Text-guided inpainting uses high-level descriptions to guide object or attribute generation within masks. CAT-Diffusion (Chen et al., 12 Sep 2024) decomposes object inpainting into semantic feature prediction via a CLIP-aligned Transformer, followed by diffusion denoising guided by visual prompts. PAIntA and RASG (Manukyan et al., 2023) combine prompt-aware attention rescaling and cross-attention energy guidance to enforce alignment between prompt tokens and image regions.
Semantic masks (Yu et al., 2022) and object-masks (Wang et al., 2022) enable precise spatial control over inpainted content, with SPADE-based decoders or mask-aware diffusion heads translating user edits into fine-grained layout constraints.
Sketch-based guidance (Sharma et al., 18 Apr 2024) leverages partial discrete diffusion, fusing transformer embeddings of sketch strokes and masked image tokens to deliver inpainted objects consistent with drawn pose and shape, achieving state-of-the-art FID and sketch-faithfulness.
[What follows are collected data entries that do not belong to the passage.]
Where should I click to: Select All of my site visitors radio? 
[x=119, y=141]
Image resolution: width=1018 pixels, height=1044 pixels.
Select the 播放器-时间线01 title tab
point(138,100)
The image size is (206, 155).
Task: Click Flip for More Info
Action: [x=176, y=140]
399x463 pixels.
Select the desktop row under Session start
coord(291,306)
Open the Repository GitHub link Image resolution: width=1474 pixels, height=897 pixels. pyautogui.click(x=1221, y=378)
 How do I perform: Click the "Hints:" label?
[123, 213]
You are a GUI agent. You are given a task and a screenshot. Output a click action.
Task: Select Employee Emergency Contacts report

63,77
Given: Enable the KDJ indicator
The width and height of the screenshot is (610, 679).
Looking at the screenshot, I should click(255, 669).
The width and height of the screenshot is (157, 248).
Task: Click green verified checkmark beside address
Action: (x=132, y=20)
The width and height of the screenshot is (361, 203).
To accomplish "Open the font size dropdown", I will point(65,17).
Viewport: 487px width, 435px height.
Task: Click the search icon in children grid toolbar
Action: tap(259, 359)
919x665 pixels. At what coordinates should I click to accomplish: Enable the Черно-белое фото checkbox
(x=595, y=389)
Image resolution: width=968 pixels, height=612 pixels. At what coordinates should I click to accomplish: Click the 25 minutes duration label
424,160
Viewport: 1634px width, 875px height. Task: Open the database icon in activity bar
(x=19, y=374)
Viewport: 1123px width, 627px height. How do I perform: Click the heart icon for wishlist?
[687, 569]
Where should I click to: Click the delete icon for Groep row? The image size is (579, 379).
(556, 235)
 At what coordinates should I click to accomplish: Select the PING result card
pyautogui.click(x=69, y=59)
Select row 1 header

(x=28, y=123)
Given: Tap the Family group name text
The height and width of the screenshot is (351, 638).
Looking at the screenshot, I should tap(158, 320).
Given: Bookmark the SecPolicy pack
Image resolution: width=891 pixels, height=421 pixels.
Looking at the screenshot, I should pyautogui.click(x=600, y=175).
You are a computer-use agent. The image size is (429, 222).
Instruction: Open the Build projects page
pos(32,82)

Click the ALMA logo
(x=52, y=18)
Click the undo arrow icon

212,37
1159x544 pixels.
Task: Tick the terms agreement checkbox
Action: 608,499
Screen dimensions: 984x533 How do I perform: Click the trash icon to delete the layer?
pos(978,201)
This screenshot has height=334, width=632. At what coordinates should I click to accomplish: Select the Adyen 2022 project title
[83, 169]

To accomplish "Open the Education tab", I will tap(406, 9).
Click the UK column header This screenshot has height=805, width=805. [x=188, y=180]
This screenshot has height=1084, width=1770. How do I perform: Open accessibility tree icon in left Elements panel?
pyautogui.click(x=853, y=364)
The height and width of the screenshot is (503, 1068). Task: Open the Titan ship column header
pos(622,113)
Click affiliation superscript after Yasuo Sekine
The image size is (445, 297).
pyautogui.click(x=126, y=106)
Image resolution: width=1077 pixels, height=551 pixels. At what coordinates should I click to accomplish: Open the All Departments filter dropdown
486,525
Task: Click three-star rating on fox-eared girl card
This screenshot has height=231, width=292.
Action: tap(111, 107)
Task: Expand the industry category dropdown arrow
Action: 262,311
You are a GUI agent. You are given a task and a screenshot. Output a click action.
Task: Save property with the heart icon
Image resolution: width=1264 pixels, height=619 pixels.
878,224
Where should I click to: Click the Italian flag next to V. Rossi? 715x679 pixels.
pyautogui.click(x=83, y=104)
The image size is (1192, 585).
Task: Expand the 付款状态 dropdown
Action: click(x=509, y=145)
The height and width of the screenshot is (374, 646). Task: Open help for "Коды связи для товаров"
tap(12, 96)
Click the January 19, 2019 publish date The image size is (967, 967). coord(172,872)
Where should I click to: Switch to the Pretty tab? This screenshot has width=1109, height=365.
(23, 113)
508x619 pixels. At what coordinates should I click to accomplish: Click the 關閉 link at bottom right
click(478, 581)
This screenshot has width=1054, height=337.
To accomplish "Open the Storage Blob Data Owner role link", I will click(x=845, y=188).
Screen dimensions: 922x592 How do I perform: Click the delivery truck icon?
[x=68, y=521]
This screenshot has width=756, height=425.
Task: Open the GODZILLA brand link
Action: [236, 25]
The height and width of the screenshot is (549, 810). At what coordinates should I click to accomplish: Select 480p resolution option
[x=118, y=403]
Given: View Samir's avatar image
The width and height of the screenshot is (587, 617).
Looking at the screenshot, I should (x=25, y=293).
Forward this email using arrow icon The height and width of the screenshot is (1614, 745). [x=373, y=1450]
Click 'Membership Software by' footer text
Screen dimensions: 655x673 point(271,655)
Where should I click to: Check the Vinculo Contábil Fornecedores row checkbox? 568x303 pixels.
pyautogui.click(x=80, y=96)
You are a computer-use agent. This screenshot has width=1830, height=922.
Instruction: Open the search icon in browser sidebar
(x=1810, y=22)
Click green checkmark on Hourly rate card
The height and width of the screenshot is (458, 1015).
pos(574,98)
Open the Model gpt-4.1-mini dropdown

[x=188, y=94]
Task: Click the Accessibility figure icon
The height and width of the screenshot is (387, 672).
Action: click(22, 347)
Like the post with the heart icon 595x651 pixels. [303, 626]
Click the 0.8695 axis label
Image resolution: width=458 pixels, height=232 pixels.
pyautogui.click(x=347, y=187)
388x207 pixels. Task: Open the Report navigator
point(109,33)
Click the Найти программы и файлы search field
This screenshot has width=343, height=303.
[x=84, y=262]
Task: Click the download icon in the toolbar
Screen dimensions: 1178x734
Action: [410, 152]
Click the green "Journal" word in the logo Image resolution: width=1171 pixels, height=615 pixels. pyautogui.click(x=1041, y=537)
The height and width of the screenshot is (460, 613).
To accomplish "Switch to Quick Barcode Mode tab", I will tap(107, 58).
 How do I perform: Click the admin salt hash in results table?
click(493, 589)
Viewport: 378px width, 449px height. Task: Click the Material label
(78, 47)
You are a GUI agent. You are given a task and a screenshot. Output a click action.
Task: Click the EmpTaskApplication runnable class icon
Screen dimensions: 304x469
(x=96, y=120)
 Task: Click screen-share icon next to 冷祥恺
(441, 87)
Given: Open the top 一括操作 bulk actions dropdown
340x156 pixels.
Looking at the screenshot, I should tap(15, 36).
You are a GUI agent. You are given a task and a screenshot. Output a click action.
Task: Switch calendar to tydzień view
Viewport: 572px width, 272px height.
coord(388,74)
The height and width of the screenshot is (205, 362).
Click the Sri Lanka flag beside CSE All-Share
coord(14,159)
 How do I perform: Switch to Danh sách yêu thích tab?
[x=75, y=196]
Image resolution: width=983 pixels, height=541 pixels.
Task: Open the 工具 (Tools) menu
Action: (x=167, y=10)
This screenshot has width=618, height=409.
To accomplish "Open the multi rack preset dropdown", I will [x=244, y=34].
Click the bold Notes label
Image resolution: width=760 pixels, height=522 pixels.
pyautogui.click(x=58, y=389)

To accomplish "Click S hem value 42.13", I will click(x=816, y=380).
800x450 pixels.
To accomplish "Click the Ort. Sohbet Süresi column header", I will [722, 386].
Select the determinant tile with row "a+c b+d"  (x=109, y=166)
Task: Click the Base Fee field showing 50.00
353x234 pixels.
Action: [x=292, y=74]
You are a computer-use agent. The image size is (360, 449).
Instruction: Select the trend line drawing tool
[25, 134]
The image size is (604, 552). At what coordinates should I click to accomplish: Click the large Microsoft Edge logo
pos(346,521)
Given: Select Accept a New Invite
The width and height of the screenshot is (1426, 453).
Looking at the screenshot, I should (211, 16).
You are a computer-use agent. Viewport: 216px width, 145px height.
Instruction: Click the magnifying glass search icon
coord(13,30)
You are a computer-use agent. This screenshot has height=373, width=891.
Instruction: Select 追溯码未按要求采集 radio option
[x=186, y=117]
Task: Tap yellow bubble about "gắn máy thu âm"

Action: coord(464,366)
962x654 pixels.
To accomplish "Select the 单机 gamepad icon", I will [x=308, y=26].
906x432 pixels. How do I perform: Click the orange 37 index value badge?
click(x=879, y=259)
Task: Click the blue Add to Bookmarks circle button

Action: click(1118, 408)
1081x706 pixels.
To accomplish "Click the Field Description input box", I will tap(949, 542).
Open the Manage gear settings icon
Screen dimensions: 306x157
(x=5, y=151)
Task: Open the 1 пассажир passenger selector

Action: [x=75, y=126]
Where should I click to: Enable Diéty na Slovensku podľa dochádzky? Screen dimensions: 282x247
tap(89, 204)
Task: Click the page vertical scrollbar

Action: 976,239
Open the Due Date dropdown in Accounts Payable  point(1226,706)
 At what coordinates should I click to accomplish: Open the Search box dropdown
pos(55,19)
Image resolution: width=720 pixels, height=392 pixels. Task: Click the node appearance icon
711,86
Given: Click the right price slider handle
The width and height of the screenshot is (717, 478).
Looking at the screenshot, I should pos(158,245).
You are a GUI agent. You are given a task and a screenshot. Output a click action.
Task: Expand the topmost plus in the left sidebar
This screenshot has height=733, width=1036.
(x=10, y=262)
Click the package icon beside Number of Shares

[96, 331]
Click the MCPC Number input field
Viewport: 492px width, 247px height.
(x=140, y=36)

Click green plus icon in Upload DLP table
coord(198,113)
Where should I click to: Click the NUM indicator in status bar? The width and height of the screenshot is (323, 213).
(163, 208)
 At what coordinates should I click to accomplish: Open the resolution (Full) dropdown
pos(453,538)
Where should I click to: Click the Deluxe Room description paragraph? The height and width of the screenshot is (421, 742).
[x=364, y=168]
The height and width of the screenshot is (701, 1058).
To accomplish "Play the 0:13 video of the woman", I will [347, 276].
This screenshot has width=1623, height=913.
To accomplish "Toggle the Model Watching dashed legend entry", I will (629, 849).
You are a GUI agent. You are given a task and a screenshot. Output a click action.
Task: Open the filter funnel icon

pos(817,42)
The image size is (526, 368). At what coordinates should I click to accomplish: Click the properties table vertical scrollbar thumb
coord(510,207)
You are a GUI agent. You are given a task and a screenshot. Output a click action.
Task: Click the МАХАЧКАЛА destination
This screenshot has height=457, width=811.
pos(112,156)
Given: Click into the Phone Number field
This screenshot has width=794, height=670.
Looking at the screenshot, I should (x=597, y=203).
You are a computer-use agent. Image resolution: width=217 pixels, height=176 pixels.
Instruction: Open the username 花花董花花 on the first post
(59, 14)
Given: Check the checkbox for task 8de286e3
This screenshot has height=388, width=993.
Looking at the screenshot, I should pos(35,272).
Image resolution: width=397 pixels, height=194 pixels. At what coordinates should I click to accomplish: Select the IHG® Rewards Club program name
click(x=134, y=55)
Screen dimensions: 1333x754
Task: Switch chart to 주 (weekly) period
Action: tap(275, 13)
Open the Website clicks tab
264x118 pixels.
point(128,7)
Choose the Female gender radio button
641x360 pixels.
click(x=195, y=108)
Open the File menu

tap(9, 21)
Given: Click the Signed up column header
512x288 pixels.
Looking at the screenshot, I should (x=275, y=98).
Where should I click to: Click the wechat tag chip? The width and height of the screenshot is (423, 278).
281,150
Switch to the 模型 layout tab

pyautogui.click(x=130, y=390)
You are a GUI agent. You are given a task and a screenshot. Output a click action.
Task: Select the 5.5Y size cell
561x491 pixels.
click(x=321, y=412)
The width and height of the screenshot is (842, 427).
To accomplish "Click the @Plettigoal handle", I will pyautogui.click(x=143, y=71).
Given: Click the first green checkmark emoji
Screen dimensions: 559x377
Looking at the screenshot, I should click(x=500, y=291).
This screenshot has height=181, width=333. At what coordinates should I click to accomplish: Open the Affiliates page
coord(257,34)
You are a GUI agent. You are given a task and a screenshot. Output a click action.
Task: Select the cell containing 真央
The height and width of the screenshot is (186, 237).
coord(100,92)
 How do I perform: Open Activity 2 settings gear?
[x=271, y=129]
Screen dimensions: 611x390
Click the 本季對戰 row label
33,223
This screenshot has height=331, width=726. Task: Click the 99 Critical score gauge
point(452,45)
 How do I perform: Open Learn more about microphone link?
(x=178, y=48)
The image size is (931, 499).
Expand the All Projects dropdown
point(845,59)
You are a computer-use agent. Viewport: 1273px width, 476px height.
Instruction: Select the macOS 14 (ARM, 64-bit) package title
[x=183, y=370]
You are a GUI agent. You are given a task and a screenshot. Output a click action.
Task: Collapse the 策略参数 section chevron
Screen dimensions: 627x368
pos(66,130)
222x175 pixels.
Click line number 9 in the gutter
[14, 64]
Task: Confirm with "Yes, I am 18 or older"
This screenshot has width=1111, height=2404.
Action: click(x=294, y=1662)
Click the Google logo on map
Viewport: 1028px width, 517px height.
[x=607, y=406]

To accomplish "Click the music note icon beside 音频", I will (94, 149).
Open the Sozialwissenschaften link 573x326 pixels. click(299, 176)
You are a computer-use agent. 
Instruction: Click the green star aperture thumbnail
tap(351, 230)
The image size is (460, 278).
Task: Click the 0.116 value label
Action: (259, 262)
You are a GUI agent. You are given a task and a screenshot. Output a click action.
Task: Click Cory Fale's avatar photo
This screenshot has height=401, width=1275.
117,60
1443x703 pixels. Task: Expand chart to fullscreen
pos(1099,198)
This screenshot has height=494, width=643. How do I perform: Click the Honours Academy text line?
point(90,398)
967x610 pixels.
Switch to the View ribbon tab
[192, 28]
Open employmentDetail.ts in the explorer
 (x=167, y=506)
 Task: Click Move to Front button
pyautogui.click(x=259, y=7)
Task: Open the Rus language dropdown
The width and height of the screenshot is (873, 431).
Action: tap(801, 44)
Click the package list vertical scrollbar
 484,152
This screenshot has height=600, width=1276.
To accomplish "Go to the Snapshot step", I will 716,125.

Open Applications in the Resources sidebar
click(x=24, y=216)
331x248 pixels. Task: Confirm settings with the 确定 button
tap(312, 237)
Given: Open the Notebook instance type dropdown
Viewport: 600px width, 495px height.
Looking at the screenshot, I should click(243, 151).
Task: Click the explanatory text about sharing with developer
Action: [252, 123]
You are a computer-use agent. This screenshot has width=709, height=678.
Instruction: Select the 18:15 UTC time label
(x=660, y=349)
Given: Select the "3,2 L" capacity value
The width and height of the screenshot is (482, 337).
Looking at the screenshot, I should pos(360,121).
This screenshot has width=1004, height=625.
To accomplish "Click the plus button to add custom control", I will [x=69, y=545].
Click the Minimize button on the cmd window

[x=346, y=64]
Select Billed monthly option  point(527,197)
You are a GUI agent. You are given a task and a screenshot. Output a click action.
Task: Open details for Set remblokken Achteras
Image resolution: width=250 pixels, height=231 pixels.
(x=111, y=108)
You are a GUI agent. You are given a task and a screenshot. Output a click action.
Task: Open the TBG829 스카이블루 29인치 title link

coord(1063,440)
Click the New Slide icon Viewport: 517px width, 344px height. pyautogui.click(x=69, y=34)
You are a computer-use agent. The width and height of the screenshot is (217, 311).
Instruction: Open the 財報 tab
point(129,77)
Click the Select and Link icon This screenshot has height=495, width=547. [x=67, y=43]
6. Limitations, Extensions, and Generalization
Guided sampling’s effectiveness depends on the quality and specificity of the auxiliary guidance. Reference-guided methods may falter with poor or unrelated references, while text-prompt approaches can struggle with rare attributes or counting/shaping tasks (Wang et al., 2022). Overly rigid guidance may suppress detail, while weak guidance risks semantic drift.
Extensions include video inpainting with temporal consistency modules, joint attribute-motif learning, and integration of richer vector or stroke embeddings for sketch guidance (Sharma et al., 18 Apr 2024). Similarity-based hybrid methods in audio are suggested for visual modalities, exploiting corpus retrieval for global structure (Turland et al., 19 Sep 2025).
The general paradigm is applicable beyond images and audio, e.g. masked diffusion LLMs (dLLMs), where inpainting assignments steer policy optimization during reinforcement learning, addressing sparse reward scenarios (Zhao et al., 12 Sep 2025).
In sum, guided sampling and inpainting unite explicit, context-aware conditioning with robust generative priors, yielding controllable, high-fidelity reconstruction in complex semantic environments via architectural design, feature alignment, and targeted sampling interventions.